Once I developed the habit of Morning Pages, the purse notebook lost importance as the carryall. Nevertheless, I still always carry a small, red Moleskine notebook in my purse. It just lasts a lot longer now because:
My general brain dumps have their own home in the Morning Pages Book.
This is the most important notebook, the one I take on every trip, even though it is hardcover and thus a bit heavy. But it is my home as a writer. I write in it every morning. Its DIN A4 size determines my two pages of brain dump writing every morning = my Morning Pages. It also holds lists of ideas and plans. It is where I wrote out, tentatively in pencil, my list of priorities and intentions for 2019. I have now indexed them with a “flag” as I refer to that list pretty much every morning when I make my schedule for the day. Which brings me to:
My little black notebook, home to the Daily Bucket List
Read about that in my recent blog post: The Little Black Notebook and the Daily Bucket List Fix to Time Management
And then there is a notebook for every major project in my life.

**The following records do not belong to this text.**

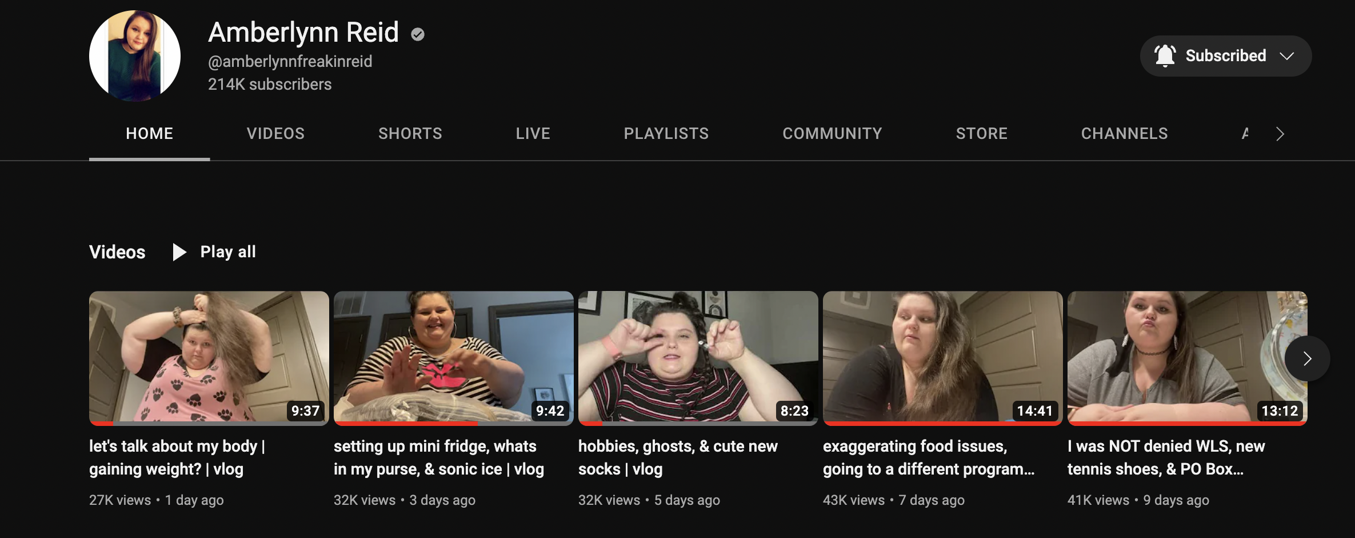Open the PLAYLISTS tab
The width and height of the screenshot is (1355, 538).
point(666,134)
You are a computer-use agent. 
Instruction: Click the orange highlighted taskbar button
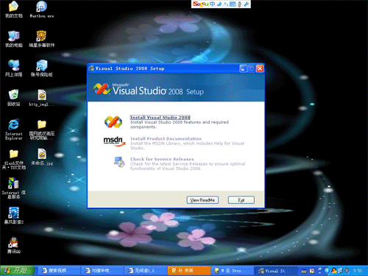189,271
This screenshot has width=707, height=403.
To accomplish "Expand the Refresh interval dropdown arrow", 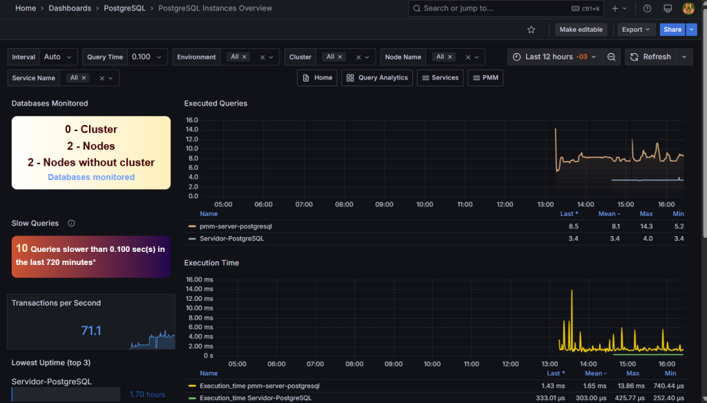I will pyautogui.click(x=684, y=57).
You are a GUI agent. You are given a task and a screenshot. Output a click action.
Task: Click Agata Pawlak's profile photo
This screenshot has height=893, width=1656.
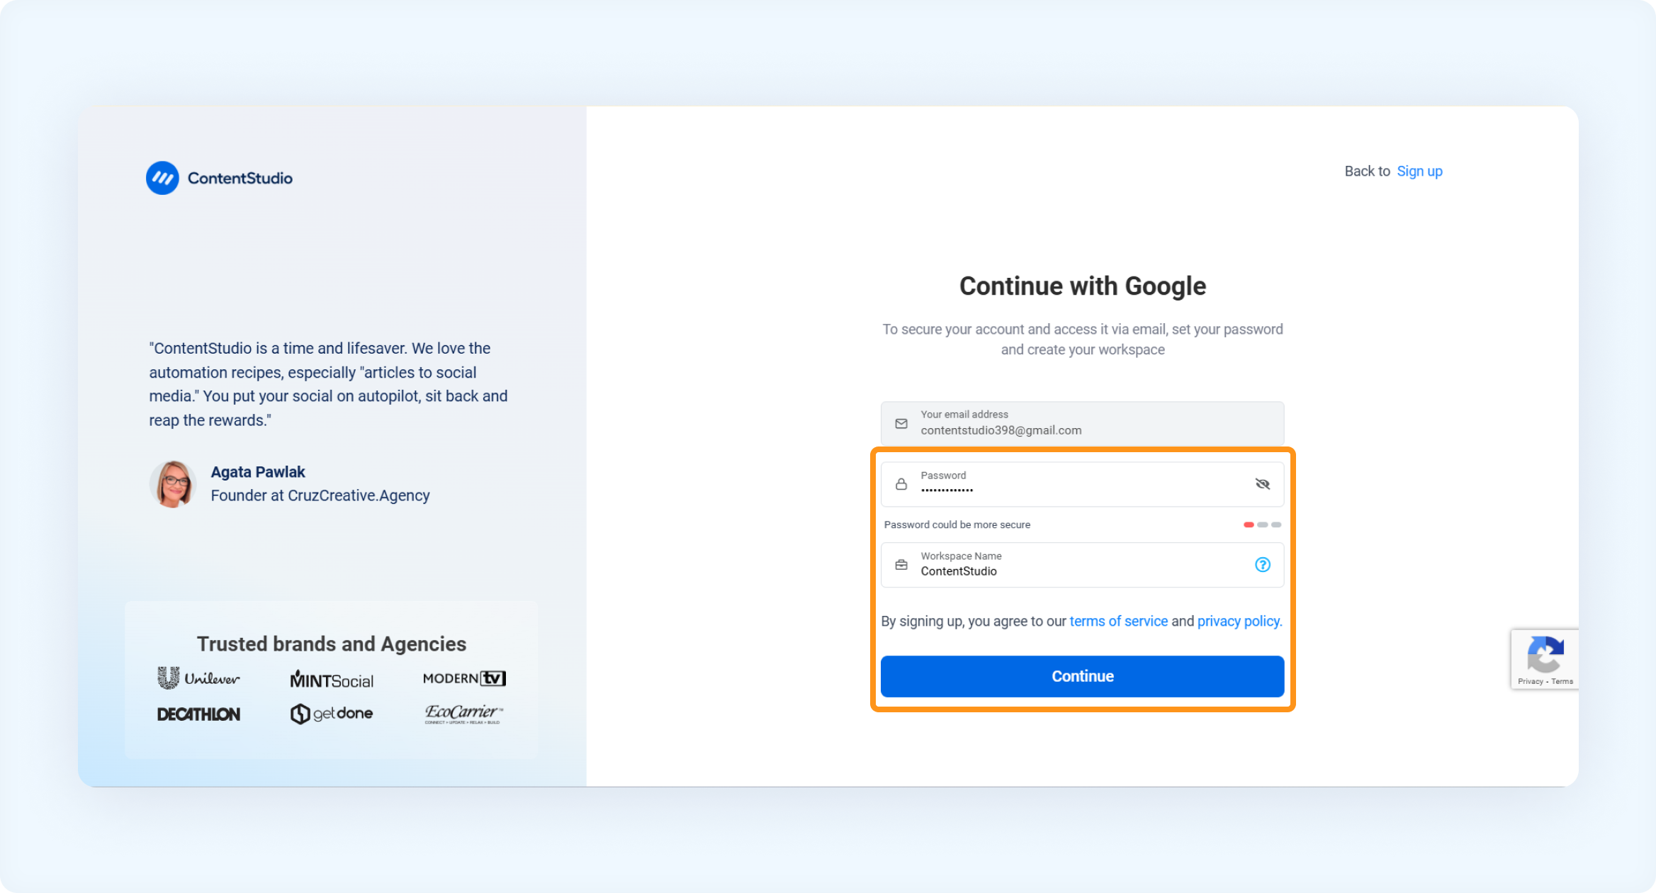click(x=173, y=484)
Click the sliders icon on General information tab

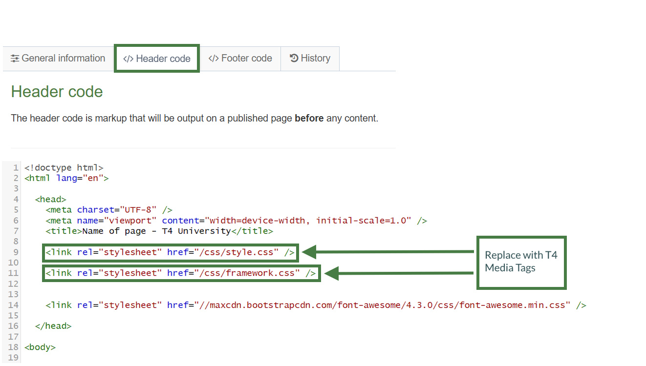tap(15, 58)
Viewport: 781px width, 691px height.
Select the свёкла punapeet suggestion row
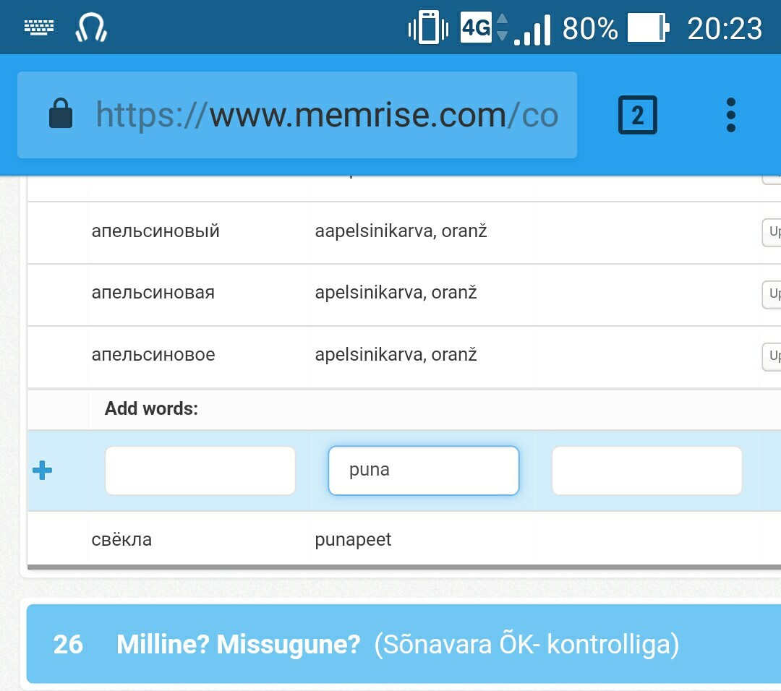coord(404,540)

There’s my Hebrew “machberet” (Hebrew for “notebook”) in which I began doing my homework when I took up studying Hebrew in earnest in the summer of 2015. Now, almost four years later, it’s full. Incidentally, I bought it at The Photo House in Tel Aviv without knowing that that would be its later use. But its cover of the first airline of pre-state Israel seemed appropriate.
There’s the tattered “decomposition” notebook I bought at a college bookstore years ago because I thought it was cool. It’s been home to my notes from any online course I ever took, any webinar I ever listened to, usually on subjects like blogging, photography or book marketing.
There are the two slim notebooks, gifted to me by friends, that currently harbor my notes for each of my two book projects.
And that, I think, is it. Unless you count the notebook I use for the memoir workshop I teach. I almost forgot that one as it lives in the bag I use for that class, and only comes out on that occasion.
So, for everyday use, there are, in my life, seven notebooks! How’s that for compartmentalization?
I tend to only put a couple of sheets of paper in my backpack to write things down as I need them.
Aha! The question is, what happens to those sheets of paper afterwards?
I have so many notebooks and you’ve rekindled my appreciation of nice notebooks. After reading your morning pages post, I took your advice to get one of those hardcover black notebooks. It is a pleasure to write in! Thanks for the tip.
Wow! I’m glad you enjoy them!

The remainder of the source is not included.